Tell Tale Signs That Your Client Gets Search Marketing
Once again, Chris Hart from Bruce Clay’s East Coast office joins us with some thoughts on how to convert your clients to the SEO religion.
As the SEO Priest it is as much my job to listen to clients as it is to preach to them. Conversation is a two way street, after all. Over time I have developed a simple way to listen for when a client has begun to understand search engine marketing and can relate it to their own online business.
Below I have outlined four conversation components to help SEOs get an understanding of how well a client understands the search engine optimization needs of their Web site.
Listen To Their Questions
We have all heard numerous SEO 101 questions from a client’s marketing departments and IT departments alike. “Do links count and why should I link to other sites?” “Does it matter what kind of redirect we use? Don’t they all do the same thing?”
The key to help answer these foundational questions is education and training and very open conversations. With every project we should know that extra hours will be needed up front in order to get everyone on the same page. As you get your clients speaking and understanding the same language, you will recognize the maturation of their thinking as the questions change.
The most noticeable change is in the format of the questions. Instead of “No, WHY?” you start to hear “Yes, we need to do this. What are our options?” When the format of the question has changed, you can infer that your clients are beginning to understand that there are specific ways of making a search-friendly site and that perhaps they realize that by no stretch of the imagination is any solution a cookie cutter.
Identify Tasks and Task Completion
The second phase of the transformation from SEO confusion to SEO competence occurs when you start to talk about what is hindering the site and how to fix these problems. As with any quest to improve, there must be an acknowledging that something is wrong so that the issue can be addressed and fixed.

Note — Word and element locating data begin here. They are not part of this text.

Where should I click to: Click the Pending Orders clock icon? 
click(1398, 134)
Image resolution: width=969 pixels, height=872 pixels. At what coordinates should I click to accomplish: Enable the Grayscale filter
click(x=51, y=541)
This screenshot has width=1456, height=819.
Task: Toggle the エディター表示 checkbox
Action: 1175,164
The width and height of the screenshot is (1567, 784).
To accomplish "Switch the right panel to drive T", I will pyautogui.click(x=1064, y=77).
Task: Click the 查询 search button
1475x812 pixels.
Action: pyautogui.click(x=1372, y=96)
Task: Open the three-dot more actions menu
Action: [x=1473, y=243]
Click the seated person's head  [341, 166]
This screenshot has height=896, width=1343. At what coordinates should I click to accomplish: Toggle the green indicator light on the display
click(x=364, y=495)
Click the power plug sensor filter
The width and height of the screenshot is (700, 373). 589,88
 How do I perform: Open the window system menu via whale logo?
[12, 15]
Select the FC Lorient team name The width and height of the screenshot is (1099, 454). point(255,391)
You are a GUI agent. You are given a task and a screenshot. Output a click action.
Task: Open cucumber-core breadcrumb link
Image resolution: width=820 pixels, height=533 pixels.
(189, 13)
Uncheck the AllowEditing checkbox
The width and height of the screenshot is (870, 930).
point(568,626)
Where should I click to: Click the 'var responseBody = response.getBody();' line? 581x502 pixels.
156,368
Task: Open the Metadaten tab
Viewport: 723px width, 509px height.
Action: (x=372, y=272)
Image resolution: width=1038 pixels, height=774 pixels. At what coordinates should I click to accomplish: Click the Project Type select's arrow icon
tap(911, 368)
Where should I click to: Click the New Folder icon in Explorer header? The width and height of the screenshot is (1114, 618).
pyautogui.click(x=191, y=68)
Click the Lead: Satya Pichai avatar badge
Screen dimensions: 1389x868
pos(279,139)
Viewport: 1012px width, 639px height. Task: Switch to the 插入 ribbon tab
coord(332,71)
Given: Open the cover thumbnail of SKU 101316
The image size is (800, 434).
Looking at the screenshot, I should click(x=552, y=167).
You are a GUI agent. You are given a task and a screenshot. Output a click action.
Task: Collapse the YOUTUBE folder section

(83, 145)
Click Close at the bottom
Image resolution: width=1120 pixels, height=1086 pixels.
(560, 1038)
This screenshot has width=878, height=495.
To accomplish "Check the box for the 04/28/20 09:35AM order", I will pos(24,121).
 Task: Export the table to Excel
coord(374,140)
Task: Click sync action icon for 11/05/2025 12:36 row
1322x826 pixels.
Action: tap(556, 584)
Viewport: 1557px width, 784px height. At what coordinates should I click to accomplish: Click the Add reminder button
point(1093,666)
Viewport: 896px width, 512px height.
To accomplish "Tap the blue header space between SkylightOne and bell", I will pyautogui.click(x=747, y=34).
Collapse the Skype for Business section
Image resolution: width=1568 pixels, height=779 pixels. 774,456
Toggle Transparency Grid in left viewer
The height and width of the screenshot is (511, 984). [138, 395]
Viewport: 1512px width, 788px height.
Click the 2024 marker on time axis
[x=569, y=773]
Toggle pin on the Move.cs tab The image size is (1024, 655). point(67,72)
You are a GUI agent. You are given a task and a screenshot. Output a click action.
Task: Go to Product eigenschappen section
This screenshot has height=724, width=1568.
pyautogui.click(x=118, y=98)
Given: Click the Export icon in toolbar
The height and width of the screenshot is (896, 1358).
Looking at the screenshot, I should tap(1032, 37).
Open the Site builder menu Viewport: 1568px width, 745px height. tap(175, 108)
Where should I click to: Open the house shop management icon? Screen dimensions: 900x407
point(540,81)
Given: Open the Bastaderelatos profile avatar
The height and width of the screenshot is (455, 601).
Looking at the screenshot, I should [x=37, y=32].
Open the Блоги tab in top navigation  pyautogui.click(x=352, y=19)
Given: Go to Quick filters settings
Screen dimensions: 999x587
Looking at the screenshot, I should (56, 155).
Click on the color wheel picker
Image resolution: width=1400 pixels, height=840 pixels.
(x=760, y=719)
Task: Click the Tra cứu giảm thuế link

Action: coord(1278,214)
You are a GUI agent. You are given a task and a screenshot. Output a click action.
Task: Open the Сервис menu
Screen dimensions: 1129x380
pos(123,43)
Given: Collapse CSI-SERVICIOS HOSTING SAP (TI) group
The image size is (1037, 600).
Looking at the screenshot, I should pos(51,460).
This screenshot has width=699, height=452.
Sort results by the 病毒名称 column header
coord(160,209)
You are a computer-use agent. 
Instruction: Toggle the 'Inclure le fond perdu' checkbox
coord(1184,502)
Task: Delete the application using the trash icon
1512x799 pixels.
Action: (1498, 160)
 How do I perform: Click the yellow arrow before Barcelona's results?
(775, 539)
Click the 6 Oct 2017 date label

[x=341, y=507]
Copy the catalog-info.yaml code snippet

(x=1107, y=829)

Remember, you must move slowly here. Start by putting issues into easy-to-understand categories. Hint: use their vocabulary rather than “SEO speak”. Then work with them to divide large tasks into smaller, more manageable projects. By doing this, you and your client have begun to identify where the up-front effort and resources must go and what tasks will dove tail with each other.
In many cases you will realize that the organizational structure may be a barrier to progress as much as the complexity of the task itself. This usually becomes self-evident as tasks are checked off after completion. If you find certain tasks are not being addressed or completed, you will know which department manager to key in on.
At this point the client has had a chance to metabolize education and training. By now they likely realize that changes will need to be made to their current processes and perhaps to their organizational structure in order to eliminate search marketing barriers. The next step is to look at the organization structure that is currently in place and figure out what needs to change in order for search marketing efforts to succeed. That change could simply be a directive to the right people, but could also be a serious structural change.
In many cases, when a company moves their traditional business into the online world, they try to duplicate exactly what has worked for them in the past. As we all know, this does not work most of the time and may negatively affect your online efforts.
This why it is important to recognize bottlenecks, know who understands the search marketing process, and identify those who do not understand the organization’s search marketing goals and their role in the SEO process. The most valuable thing about this part of the communication cycle is minimizing or removing any barriers. Once eliminated, the organization is left with highly engaged and motivated individuals ready to work together for a common project.
Feedback From Past Tasks Are Rolled Into New Initiatives
The final client conversation component you should look for is when they start to make statements that clearly draw upon their new-found education. This information comes in the form of data from their analytics tools (it’s unfortunate how many companies don’t have this until they start an SEO project) or results from and reviews of prior projects and tasks. For example, a client may say, “While that Flash site looked awesome, we know that no one found it using the search engines and we shouldn’t use our resources on something like that again.” Even more telling is when search marketing initiatives are built into new projects along with clearly defined criteria for success and metrics for measuring that success.
I hope these conversation check point help you as they have helped me, and please remember to always enjoy your client conversations. Just as you look to a client’s community demographics to help understand their audience, your ability to help your clients begins and ends with understanding what is important to them.